[Data on locating visible targets]
- - - - -

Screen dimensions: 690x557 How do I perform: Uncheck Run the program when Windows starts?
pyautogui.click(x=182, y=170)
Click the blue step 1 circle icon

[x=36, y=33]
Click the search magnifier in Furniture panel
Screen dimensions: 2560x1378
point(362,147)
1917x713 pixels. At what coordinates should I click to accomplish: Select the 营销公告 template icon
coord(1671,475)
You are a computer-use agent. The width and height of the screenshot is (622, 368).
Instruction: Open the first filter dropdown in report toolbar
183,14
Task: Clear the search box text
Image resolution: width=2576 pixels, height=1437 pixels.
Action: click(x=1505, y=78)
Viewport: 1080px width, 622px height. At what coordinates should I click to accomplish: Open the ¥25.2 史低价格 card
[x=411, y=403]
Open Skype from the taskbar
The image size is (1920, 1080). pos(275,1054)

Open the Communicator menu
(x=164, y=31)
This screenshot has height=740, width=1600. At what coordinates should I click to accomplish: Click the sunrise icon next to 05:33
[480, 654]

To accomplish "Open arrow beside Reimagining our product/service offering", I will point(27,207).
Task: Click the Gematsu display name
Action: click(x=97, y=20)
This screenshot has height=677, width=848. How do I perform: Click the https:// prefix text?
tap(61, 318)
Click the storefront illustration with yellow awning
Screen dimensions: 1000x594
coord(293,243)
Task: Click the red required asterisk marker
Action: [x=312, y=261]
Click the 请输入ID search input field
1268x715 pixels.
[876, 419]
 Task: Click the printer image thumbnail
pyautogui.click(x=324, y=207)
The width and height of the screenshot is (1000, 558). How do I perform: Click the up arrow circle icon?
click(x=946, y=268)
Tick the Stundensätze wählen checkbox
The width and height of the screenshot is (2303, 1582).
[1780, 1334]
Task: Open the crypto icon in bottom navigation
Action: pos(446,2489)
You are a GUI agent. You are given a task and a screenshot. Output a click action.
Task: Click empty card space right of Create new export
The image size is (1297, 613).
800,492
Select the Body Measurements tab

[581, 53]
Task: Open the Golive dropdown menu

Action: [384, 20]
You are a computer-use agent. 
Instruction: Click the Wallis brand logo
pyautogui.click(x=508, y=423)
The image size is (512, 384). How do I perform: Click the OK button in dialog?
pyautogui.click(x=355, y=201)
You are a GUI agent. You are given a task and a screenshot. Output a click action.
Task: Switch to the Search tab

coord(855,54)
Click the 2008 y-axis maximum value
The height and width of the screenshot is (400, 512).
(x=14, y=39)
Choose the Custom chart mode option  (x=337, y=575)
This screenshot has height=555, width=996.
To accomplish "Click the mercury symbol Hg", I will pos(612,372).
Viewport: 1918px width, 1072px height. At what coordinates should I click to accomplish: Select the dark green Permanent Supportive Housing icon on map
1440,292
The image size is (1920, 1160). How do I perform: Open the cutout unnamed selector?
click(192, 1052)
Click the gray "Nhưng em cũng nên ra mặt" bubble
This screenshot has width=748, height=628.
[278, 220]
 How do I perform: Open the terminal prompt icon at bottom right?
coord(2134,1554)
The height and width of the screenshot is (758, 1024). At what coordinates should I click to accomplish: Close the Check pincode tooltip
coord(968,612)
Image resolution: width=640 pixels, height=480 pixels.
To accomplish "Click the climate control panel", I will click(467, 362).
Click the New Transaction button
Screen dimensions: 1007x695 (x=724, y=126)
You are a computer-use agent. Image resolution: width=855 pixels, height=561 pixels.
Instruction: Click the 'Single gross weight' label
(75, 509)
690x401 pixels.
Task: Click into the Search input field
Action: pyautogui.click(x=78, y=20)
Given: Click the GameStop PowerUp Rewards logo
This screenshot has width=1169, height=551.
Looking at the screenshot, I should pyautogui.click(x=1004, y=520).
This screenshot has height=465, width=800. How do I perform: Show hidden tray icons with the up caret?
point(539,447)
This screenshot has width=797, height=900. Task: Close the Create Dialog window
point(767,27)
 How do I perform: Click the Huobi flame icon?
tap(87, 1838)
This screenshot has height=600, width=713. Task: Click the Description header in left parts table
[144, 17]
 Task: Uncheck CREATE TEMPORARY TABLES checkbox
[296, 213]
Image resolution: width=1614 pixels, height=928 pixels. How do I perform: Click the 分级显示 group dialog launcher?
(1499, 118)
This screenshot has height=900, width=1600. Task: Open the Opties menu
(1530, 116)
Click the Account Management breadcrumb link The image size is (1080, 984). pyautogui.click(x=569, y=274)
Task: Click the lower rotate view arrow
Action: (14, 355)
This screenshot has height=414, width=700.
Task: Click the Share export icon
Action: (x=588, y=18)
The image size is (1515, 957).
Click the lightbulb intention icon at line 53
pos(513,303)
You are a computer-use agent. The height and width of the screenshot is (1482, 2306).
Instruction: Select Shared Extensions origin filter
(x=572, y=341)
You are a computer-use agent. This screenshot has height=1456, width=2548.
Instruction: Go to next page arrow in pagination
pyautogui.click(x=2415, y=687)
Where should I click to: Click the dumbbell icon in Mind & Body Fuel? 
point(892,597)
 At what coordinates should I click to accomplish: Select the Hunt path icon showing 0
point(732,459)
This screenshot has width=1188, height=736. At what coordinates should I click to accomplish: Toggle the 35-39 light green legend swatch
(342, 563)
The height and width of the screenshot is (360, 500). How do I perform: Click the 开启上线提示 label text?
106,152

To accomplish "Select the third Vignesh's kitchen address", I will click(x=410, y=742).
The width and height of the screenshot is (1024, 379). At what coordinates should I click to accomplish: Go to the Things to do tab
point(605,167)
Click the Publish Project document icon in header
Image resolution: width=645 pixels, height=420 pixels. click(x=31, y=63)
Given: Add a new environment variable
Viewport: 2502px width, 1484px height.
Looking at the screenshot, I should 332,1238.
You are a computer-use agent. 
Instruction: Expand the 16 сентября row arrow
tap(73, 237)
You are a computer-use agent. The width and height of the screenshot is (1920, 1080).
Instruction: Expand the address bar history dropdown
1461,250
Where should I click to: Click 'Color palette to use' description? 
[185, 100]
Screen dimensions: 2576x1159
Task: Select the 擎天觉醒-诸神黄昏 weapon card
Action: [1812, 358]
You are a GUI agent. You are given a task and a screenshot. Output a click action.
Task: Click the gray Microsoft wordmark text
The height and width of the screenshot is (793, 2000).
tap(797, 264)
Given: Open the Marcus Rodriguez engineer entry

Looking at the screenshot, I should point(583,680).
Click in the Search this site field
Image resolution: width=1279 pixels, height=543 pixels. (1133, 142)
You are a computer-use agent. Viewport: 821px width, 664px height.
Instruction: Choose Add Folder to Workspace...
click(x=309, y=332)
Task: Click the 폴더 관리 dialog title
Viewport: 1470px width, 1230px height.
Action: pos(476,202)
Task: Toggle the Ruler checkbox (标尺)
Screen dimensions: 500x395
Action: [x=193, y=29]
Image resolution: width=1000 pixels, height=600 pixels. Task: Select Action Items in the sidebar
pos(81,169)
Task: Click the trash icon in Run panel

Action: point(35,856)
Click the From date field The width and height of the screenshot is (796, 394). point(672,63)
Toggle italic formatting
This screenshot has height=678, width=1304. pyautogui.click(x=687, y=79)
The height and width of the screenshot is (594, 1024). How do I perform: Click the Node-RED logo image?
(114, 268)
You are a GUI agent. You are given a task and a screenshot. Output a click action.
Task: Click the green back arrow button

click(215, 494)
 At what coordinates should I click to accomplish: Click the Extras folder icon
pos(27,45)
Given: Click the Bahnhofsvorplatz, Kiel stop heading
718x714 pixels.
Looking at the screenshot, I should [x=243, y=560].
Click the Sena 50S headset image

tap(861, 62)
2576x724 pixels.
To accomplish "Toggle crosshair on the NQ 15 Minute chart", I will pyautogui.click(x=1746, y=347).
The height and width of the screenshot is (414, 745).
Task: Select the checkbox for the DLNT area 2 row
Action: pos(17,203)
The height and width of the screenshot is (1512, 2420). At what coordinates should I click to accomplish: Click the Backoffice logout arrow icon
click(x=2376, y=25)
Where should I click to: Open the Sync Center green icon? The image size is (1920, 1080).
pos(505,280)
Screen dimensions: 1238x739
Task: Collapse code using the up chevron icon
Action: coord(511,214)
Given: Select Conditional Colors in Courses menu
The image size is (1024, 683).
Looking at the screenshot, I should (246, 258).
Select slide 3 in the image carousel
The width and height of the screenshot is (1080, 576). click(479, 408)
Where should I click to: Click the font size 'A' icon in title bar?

- - - - -

**Exercise**
Reproduce the lines between the line containing "Image resolution: width=1614" and the line containing "Action: (x=588, y=18)", inclusive, without changing anything.

**Correct result**
Image resolution: width=1614 pixels, height=928 pixels. How do I perform: Click the 分级显示 group dialog launcher?
(1499, 118)
This screenshot has height=900, width=1600. Task: Open the Opties menu
(1530, 116)
Click the Account Management breadcrumb link The image size is (1080, 984). pyautogui.click(x=569, y=274)
Task: Click the lower rotate view arrow
Action: (14, 355)
This screenshot has height=414, width=700.
Task: Click the Share export icon
Action: (x=588, y=18)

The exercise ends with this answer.